Home price growth in April and May is still expected to show a 12-month increase of more than 4%, while the national forecast through March 2021 suggests deceleration of price growth to 0.5%, but no significant decline.
Now, with the high level of uncertainty and economic recovery taking many different shapes, understanding the outlook for the housing market resembles a jigsaw puzzle. Home-buying activity is showing signs of a pickup from a trough as more sellers are willing to put their homes on the market and as more home buyers apply for mortgages and enter into contracts.
All Depends on Millennials
The rebound in mortgage purchase applications is still mostly driven by millennials in their search for a first home. According to CoreLogic data, millennials’ April mortgage applications were down only 7% compared to last year, while applications among the other generations declined between 30 to 40%.
With the extent of the job losses and potential impacts on household budgets, it is unclear how many prospective buyers, including millennials, will be held back in the future. Overall, housing market observers are widely expecting 2020 home purchases of existing homes to contract by about 15% compared to 2019, and rebound at a similar rate in 2021.

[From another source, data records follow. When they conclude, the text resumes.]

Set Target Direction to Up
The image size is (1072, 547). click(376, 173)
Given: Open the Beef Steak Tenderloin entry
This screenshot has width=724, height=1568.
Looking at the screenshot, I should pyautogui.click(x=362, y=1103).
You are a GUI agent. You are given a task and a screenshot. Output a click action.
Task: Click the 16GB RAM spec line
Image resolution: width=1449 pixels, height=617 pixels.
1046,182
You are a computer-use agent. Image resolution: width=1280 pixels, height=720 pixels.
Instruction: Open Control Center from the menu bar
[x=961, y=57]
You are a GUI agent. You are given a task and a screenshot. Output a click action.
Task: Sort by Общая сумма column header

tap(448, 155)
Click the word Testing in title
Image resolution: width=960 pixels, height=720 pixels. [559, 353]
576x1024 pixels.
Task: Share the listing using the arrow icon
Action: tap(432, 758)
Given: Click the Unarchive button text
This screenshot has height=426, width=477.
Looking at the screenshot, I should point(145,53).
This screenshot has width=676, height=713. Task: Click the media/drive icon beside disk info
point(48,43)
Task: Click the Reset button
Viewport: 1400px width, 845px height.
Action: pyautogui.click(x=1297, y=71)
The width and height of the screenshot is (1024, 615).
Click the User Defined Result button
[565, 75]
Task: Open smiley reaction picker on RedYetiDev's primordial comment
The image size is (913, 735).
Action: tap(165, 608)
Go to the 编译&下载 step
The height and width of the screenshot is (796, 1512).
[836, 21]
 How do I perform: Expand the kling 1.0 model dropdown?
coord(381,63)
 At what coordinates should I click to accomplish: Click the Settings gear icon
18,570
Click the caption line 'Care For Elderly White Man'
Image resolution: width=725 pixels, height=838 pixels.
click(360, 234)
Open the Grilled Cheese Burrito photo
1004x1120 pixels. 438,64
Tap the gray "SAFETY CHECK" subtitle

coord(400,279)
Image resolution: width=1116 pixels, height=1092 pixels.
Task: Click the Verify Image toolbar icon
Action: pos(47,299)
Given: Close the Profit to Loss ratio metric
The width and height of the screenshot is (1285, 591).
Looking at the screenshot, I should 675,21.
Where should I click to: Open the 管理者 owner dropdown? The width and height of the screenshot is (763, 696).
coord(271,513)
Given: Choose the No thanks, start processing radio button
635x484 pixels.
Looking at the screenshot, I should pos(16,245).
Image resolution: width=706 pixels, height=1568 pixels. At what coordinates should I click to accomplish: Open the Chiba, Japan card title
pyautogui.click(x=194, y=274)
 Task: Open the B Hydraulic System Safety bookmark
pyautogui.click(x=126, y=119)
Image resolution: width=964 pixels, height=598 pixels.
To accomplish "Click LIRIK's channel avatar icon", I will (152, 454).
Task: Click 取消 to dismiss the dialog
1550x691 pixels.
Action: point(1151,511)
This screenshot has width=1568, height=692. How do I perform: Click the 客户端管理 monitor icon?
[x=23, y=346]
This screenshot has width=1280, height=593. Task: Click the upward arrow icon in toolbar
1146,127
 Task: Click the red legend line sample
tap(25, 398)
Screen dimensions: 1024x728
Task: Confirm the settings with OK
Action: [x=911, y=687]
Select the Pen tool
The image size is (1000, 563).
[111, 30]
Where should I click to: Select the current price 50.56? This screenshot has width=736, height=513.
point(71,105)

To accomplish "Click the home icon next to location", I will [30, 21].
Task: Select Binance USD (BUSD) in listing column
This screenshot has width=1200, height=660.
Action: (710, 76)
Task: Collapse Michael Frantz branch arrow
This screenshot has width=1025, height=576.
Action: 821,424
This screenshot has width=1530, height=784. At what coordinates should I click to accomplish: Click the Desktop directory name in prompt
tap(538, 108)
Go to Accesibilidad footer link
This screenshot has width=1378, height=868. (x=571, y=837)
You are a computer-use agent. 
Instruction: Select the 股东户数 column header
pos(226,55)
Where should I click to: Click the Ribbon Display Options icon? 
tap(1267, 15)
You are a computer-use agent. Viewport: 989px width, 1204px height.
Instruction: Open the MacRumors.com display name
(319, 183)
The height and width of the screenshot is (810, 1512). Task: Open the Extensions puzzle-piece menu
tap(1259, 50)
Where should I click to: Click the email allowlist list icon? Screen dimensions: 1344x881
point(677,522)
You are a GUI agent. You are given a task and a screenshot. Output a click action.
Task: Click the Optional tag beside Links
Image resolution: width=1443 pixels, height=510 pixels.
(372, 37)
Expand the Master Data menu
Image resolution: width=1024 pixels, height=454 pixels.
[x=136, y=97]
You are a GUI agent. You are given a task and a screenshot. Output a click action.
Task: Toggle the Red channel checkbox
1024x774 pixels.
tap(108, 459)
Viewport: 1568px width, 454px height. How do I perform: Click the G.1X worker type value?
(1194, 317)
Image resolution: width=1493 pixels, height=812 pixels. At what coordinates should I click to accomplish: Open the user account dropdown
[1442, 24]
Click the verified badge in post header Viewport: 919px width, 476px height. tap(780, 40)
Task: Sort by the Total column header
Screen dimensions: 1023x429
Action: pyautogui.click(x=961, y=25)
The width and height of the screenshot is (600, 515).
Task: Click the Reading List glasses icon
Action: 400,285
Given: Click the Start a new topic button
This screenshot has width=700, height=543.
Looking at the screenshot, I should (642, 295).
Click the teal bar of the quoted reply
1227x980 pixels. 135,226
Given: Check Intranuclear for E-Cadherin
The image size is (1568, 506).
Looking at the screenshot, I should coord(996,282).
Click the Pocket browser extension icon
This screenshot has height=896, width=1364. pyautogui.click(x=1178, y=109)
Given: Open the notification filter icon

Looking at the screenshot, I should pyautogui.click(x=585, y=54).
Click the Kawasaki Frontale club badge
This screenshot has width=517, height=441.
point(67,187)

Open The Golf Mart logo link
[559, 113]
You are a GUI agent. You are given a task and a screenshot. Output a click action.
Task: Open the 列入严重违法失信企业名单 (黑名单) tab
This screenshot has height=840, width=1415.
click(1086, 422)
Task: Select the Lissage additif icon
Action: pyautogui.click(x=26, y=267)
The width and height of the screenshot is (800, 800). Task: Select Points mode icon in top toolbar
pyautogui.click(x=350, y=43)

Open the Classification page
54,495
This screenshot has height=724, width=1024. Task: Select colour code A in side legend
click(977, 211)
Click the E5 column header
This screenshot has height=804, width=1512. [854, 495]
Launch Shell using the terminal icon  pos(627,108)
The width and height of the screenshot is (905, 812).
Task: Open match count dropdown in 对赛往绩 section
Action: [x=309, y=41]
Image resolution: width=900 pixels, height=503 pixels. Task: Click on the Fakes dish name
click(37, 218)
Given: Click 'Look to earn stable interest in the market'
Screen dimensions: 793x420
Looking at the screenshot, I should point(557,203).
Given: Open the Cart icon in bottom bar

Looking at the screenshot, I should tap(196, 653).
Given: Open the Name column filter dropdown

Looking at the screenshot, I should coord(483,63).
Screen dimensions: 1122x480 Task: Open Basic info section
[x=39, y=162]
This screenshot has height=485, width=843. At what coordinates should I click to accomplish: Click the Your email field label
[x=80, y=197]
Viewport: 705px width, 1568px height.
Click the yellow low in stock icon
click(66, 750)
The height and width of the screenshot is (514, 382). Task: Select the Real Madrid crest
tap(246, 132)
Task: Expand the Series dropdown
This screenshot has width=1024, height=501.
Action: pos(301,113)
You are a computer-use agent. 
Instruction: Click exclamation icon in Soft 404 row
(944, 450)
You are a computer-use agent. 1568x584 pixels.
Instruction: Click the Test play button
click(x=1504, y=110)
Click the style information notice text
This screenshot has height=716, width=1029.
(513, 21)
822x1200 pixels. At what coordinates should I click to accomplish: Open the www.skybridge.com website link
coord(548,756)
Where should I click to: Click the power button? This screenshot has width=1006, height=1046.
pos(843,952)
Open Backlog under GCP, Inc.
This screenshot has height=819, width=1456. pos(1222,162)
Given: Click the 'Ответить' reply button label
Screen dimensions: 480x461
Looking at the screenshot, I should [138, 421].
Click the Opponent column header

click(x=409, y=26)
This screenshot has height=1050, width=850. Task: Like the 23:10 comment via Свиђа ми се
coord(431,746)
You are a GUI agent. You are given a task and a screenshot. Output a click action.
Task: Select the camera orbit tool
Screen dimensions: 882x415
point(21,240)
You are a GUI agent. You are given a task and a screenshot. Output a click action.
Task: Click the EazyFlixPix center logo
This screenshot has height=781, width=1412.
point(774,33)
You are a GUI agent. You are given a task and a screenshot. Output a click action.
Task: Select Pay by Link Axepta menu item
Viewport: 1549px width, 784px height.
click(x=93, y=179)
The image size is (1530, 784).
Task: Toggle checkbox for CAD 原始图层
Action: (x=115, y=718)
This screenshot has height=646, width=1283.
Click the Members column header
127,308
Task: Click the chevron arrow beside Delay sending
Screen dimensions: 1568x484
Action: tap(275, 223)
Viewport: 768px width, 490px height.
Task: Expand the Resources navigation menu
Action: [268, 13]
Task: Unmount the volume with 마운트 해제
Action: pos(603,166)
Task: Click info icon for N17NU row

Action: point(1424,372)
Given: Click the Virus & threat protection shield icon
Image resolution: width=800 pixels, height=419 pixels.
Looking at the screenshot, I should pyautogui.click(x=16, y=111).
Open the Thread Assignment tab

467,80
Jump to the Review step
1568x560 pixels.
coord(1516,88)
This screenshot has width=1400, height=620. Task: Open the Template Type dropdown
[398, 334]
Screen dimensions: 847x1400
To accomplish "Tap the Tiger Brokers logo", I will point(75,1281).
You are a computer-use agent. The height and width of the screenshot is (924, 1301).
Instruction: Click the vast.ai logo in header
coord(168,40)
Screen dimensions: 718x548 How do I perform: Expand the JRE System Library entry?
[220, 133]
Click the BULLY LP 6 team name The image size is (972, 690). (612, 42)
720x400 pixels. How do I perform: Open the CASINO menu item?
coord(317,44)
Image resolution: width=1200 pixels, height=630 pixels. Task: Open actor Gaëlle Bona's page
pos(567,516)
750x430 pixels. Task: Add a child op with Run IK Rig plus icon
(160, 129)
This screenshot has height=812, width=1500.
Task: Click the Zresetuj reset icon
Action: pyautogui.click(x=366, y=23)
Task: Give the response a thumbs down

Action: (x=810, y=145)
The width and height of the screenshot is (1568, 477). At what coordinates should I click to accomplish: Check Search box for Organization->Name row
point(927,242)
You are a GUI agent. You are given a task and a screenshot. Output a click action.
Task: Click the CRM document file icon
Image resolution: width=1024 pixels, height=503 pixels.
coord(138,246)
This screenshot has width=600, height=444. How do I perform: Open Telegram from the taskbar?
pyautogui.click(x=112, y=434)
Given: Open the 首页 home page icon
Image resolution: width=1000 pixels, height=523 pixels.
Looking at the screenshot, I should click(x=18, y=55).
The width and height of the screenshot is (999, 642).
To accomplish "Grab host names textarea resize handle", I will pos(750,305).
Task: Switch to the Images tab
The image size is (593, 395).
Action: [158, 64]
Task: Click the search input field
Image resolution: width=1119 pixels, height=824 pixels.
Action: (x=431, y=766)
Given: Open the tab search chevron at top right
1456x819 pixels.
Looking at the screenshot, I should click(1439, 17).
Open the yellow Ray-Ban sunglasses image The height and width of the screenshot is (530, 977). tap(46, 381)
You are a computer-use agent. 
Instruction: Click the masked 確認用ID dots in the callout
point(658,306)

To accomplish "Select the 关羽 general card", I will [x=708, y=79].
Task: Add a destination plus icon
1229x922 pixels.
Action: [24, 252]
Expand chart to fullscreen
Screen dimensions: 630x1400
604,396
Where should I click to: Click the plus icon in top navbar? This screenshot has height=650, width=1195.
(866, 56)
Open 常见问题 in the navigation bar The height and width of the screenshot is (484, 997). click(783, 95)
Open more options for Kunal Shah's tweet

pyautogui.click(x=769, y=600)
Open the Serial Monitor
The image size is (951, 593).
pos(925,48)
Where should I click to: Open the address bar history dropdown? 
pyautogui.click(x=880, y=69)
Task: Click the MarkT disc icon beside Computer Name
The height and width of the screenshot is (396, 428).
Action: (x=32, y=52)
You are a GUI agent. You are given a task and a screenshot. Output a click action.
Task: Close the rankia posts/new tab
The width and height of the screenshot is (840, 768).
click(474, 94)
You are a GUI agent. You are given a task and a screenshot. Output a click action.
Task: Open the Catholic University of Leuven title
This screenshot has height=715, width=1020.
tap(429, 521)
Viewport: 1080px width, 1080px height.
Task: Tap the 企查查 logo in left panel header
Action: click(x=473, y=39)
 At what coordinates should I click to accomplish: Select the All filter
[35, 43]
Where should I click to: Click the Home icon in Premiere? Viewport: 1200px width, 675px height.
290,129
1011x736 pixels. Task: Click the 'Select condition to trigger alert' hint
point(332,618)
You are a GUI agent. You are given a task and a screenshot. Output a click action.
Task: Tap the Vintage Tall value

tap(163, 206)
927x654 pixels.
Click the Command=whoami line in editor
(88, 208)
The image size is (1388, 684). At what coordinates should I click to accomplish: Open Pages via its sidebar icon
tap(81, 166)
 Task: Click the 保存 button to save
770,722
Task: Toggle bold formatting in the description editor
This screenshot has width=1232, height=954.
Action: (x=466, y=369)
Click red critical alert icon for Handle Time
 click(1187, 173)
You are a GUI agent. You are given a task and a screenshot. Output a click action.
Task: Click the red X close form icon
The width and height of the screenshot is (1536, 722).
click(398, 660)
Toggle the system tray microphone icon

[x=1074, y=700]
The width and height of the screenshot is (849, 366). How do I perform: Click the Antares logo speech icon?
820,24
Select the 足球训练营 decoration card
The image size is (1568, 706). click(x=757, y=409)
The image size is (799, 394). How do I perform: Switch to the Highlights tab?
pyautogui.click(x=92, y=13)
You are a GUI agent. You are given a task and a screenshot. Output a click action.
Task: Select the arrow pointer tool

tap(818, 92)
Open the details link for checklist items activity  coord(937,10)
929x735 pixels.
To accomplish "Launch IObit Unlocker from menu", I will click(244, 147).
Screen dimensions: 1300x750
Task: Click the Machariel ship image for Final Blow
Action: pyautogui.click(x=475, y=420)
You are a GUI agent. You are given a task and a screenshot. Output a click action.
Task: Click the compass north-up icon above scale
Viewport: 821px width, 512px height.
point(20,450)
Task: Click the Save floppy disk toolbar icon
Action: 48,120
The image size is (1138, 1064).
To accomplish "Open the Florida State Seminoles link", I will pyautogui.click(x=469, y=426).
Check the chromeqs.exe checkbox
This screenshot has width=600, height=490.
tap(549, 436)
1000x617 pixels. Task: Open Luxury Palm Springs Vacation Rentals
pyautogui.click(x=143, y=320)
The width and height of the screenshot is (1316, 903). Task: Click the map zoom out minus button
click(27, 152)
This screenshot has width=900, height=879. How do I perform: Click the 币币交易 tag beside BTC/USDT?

Nevertheless, housing market outcomes will vary considerably across the metropolitan areas, as the pandemic has had a varying impact on local economies and the severity of the health crisis has differed. CoreLogic mortgage applications again suggest that some regions, such as Dallas and Houston, have seen a smaller decline in mortgage application activity than COVID-19 epicenters such as New York, Los Angeles and Philadelphia.
Local Economies Will Vary
Going forward, diversification of the local economies will play a critical role in a region’s ability to bounce back. As we already know, industries that have suffered the largest losses due to the pandemic — such as the leisure and entertainment, retail, education and personal services, among others — may have to permanently change their operations.
This will have a significant impact on some local economies, as well as people employed in those sectors. An open question is how that will change the urban structure and desirability of certain metropolitan areas. Many are speculating that households will seek to move to areas with more open space and away from high-density central business districts and high-rise residential.
Also, the adaptation to remote working, accelerated by the pandemic, may lead to demand for larger homes that include a separate office and are not dependent on transit or employment accessibility. That’s a major shift in preferences for many families from pre-pandemic times.
Will Second-Tier Cities Fare Better?
There are also questions on the reuse of retail spaces and potentially office spaces as e-commerce and remote working take on a life of their own.
The truth is that it is still very early to tell, though some changes to consumption preferences will definitely take place. If the latest data suggests future trends, second-tier cities’ affordability and lack of density may promise a relatively stronger housing market compared to the urban core of large metropolitan areas; however, the size of large metropolitan areas may sometimes mask the changes that are happening within those microcosms.
For rental homes, we may see tenants more likely to renew leases and stay put for the next several weeks. Once the U.S. has made it through the pandemic, we may see renters more often opt for larger rental spaces and single-family homes over multifamily apartments.
For some tenants, this could meet a desire for a home-based office and for greater distance between housing units. All of these changes in preferences will have an impact on spatial organization of our urban areas. And lastly, the acceleration in innovation brought about by the pandemic is sure to guarantee greater productivity in many sectors and open doors to possibilities we haven’t thought of yet.